Peloton Interactive Inc. PTON, -0.34% also sought to capitalize on the lockdowns as it offered a free version of its digital offering during the pandemic. Investors will learn Wednesday afternoon how that move will translate to paid subscriber growth down the line.


Lyft saw weak ride-hailing trends in March and April and it laid off nearly 1,000 workers. The company plans to detail the rest of its financial response Wednesday afternoon. The results will hold some clues about Uber Technologies Inc.’s UBER, -5.22% business trends, but Lyft is more U.S. focused and lacks a food-delivery arm.

Also next Wednesday investors will hear from General Motors Co. GM, -5.51% about how the car maker has been coping. Ford’s report last week indicated things won’t be pretty as the company posted a $2 billion loss and said to expect a wider loss this quarter.

“Meat” and media

Beyond Meat has inked new partnership deals but will have to account for a sharp drop-off in restaurant spending. UBS analysts fear that foot traffic to big chains may not bounce back that quickly.

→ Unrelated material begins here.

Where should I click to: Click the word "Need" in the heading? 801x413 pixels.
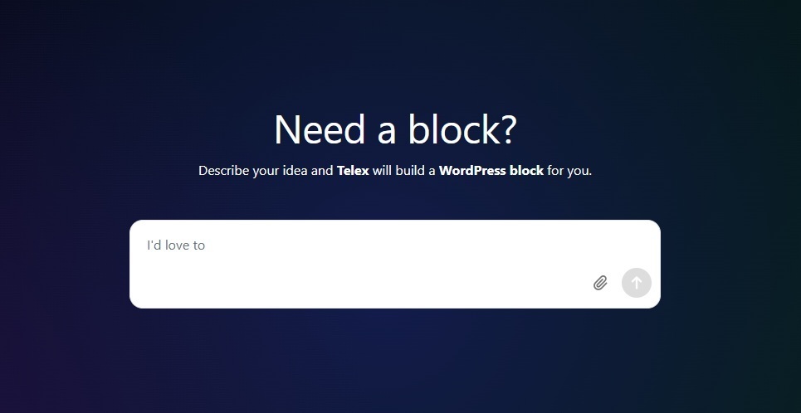320,129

The maker of plant-based meat is joined Tuesday afternoon by the last big social-media company left to report. Pinterest Inc. PINS, -3.72% follows Snap Inc. SNAP, -5.45%, Alphabet Inc. GOOG, -2.14% GOOGL, -2.14% , and Twitter Inc. TWTR, -4.25%, which all saw slowdowns in ad spending as the pandemic took hold. Pinterest likely saw similar trends but Wedbush highlights that the company has more limited exposure to categories like autos and travel.

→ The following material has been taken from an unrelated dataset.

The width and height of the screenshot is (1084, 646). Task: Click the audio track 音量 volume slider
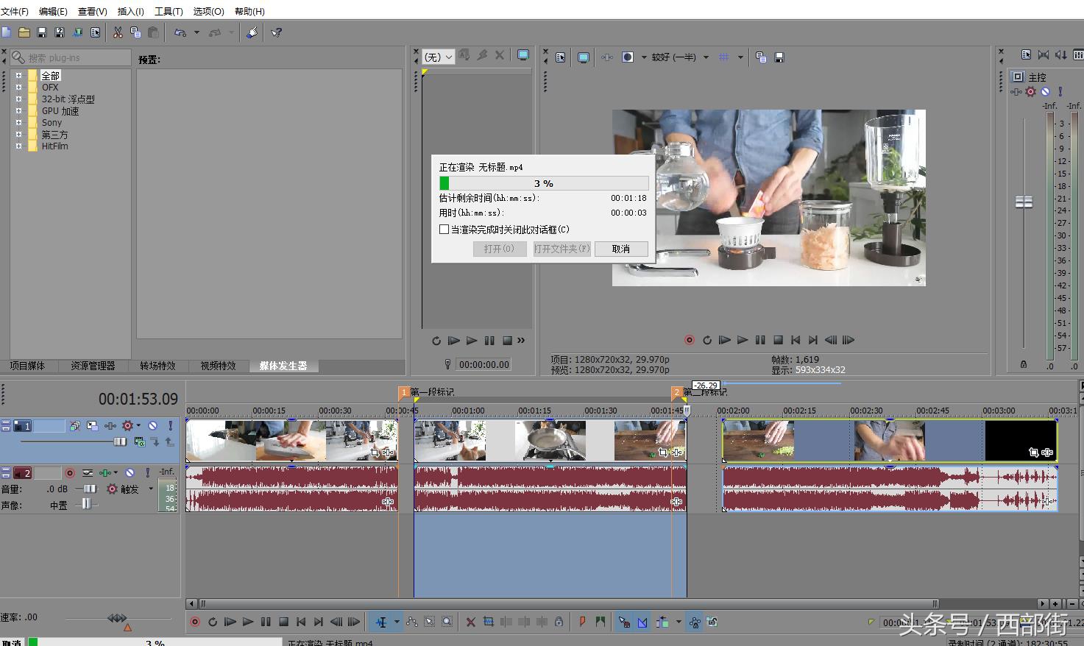89,489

Traditional media companies Discovery Inc. DISCA, -4.50% and Viacom Inc. VIAC, -6.12% follow Wednesday and Thursday mornings, respectively.

Spend trends

Wednesday afternoon offers an across-the-board look at consumer spending trends. PayPal Holdings Inc. PYPL, -2.33% will give a read on the e-commerce landscape after Mastercard Inc. MA, -1.80% and Visa cited online spending as an area of strength. Square Inc. SQ, -4.02% will detail how small businesses are trying to drum up more business online and through new means like curbside pickup. And Costco Wholesale Corp. COST, +0.25% will show what the hoarding mentality means for its financials.